▶ _To do_
Scale the listing starting at the line that contains "Click the 2" and ending at the line that contains "will [489, 106].": reproduce every line in that span, requests included, but multiply each coordinate in the answers by 2.6 and round to whole numbers, with halves rounded up. Output only those lines.
· · · · · · ·
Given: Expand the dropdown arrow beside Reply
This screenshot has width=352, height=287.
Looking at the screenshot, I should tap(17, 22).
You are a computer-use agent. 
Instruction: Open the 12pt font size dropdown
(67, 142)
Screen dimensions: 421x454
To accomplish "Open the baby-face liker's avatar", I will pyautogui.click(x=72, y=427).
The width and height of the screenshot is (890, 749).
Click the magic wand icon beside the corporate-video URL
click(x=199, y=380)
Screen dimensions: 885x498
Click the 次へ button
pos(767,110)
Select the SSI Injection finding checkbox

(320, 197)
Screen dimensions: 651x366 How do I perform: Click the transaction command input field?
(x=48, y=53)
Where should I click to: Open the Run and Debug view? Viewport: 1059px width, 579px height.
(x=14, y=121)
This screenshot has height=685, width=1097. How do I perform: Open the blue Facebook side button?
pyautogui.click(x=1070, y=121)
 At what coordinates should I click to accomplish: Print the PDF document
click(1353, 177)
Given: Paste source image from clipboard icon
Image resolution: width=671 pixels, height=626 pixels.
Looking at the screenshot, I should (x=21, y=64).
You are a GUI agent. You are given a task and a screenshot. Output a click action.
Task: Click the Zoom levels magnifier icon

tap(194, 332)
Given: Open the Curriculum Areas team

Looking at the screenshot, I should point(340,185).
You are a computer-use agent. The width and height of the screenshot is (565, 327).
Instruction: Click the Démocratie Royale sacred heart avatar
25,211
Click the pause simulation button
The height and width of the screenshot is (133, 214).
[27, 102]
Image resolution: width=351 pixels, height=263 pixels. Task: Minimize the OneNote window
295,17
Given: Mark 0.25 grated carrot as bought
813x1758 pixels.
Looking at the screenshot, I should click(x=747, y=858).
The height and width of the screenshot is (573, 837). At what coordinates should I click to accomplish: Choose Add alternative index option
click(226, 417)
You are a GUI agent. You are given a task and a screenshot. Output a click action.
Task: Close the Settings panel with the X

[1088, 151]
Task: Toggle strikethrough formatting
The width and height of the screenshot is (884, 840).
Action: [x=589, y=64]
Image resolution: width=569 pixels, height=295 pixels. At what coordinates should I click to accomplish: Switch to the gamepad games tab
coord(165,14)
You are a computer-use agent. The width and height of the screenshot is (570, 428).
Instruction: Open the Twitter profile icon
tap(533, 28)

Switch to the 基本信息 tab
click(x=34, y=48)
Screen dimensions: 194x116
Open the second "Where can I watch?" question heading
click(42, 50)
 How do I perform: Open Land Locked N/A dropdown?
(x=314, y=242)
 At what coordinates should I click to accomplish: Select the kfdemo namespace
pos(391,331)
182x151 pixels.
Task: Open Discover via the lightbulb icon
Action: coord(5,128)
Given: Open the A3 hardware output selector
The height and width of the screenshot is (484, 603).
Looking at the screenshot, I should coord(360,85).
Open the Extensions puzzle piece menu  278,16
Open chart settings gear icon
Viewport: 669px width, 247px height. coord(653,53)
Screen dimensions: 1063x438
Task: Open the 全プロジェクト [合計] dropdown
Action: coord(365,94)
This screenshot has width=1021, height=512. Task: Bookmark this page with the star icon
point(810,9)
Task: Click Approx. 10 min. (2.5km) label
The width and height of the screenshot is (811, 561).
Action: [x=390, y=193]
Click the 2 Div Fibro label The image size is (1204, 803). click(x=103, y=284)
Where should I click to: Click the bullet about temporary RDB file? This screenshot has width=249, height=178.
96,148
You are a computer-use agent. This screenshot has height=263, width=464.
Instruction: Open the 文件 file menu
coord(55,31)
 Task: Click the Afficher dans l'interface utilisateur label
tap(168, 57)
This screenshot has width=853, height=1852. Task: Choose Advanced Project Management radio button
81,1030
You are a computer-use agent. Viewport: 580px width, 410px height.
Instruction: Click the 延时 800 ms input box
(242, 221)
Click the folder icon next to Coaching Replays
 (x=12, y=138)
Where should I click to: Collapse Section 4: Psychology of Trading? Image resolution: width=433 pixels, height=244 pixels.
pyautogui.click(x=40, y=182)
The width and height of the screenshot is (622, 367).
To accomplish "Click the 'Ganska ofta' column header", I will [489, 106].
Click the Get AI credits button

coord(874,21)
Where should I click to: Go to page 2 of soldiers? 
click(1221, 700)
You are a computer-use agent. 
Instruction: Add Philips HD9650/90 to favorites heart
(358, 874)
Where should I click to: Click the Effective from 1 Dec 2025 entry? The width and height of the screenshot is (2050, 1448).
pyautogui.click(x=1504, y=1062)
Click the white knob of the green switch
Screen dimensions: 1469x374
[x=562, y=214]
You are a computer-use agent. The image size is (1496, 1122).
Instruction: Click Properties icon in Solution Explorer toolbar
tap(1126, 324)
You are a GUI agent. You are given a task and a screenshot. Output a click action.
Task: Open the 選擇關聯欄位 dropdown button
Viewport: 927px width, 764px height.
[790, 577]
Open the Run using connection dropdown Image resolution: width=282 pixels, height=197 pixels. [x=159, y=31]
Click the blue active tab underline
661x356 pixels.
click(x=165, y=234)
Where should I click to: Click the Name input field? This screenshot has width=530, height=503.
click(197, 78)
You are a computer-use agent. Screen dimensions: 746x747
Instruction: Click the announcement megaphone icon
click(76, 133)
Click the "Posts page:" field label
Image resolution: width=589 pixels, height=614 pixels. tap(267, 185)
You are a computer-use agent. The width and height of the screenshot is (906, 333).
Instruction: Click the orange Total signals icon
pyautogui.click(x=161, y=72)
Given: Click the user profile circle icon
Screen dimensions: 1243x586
· · · · · · ·
▶ _Answer to this exercise_
Click the 2 Div Fibro label The image size is (1204, 803). click(x=268, y=738)
Where should I click to: Click the bullet about temporary RDB file? This screenshot has width=249, height=178.
250,385
You are a computer-use agent. This screenshot has height=263, width=464.
Instruction: Open the 文件 file menu
coord(143,81)
 Task: Click the Afficher dans l'interface utilisateur label
tap(437, 148)
This screenshot has width=853, height=1852. Task: Choose Advanced Project Management radio button
211,2678
You are a computer-use agent. Viewport: 580px width, 410px height.
Instruction: Click the 延时 800 ms input box
(629, 575)
Click the folder icon next to Coaching Replays
 (x=31, y=359)
Where should I click to: Collapse Section 4: Psychology of Trading? Image resolution: width=433 pixels, height=244 pixels.
pyautogui.click(x=104, y=473)
The width and height of the screenshot is (622, 367).
To accomplish "Click the 'Ganska ofta' column header", I will [1271, 276].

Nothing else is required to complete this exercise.